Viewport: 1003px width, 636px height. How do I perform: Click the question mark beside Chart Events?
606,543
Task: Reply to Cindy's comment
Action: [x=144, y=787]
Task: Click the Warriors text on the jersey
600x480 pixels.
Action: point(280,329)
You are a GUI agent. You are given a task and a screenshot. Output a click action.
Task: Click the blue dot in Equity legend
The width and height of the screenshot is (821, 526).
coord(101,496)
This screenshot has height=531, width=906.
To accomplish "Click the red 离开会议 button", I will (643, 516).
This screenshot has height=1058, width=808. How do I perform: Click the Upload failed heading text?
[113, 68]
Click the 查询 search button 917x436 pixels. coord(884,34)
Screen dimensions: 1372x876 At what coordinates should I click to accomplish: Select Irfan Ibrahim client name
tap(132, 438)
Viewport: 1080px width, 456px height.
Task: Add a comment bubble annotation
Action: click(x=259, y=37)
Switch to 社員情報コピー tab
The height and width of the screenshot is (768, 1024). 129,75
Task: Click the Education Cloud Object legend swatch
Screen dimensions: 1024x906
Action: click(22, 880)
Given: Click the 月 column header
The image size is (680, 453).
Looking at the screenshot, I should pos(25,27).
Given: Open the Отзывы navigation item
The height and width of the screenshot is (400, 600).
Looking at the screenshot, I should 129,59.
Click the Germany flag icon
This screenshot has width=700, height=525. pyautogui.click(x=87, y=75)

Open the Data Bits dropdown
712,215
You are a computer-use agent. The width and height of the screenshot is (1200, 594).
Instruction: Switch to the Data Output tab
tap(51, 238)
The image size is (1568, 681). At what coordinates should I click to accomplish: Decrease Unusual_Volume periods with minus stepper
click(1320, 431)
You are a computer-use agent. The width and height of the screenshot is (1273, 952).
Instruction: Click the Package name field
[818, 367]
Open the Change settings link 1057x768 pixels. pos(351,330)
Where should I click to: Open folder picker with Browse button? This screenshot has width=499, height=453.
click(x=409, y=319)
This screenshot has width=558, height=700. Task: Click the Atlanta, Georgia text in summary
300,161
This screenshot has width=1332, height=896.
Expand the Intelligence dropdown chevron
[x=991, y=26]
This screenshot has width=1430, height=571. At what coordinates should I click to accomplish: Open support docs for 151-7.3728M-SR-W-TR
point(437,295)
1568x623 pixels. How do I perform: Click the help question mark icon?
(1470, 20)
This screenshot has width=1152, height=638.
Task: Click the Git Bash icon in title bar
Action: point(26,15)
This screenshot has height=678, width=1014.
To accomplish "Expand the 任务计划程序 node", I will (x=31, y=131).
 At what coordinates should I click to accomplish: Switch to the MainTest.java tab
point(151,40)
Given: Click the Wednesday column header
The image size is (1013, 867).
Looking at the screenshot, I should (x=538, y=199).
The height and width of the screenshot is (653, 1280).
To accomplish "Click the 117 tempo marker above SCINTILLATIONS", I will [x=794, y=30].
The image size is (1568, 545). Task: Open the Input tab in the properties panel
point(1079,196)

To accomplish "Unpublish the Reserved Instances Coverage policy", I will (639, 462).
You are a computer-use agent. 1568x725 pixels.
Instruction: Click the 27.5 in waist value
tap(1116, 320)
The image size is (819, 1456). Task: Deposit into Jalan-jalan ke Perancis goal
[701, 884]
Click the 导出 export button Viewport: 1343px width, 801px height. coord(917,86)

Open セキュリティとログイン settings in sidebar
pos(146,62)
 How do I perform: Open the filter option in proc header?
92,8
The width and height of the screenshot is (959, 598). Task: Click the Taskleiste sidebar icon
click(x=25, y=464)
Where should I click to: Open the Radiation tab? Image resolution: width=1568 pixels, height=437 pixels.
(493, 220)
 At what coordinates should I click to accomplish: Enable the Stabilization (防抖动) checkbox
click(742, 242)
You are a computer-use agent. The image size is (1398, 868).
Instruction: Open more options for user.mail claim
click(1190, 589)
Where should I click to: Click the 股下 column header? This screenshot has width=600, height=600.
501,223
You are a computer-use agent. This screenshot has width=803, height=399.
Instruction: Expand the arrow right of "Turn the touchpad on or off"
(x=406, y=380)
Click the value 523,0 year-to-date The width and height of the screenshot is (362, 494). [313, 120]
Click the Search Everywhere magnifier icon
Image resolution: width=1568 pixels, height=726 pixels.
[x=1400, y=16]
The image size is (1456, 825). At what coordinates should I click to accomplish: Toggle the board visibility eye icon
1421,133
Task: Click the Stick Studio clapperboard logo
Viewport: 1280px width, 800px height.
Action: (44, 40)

——

→ **Task**
The answer must be exactly the lines from the one containing "You are a computer-use agent. This" through the final line of the data, both ends included, and nothing else.

→ **Reply**
You are a computer-use agent. This screenshot has width=803, height=399.
Instruction: Expand the arrow right of "Turn the touchpad on or off"
(x=406, y=380)
Click the value 523,0 year-to-date The width and height of the screenshot is (362, 494). [313, 120]
Click the Search Everywhere magnifier icon
Image resolution: width=1568 pixels, height=726 pixels.
[x=1400, y=16]
The image size is (1456, 825). At what coordinates should I click to accomplish: Toggle the board visibility eye icon
1421,133
Task: Click the Stick Studio clapperboard logo
Viewport: 1280px width, 800px height.
Action: (44, 40)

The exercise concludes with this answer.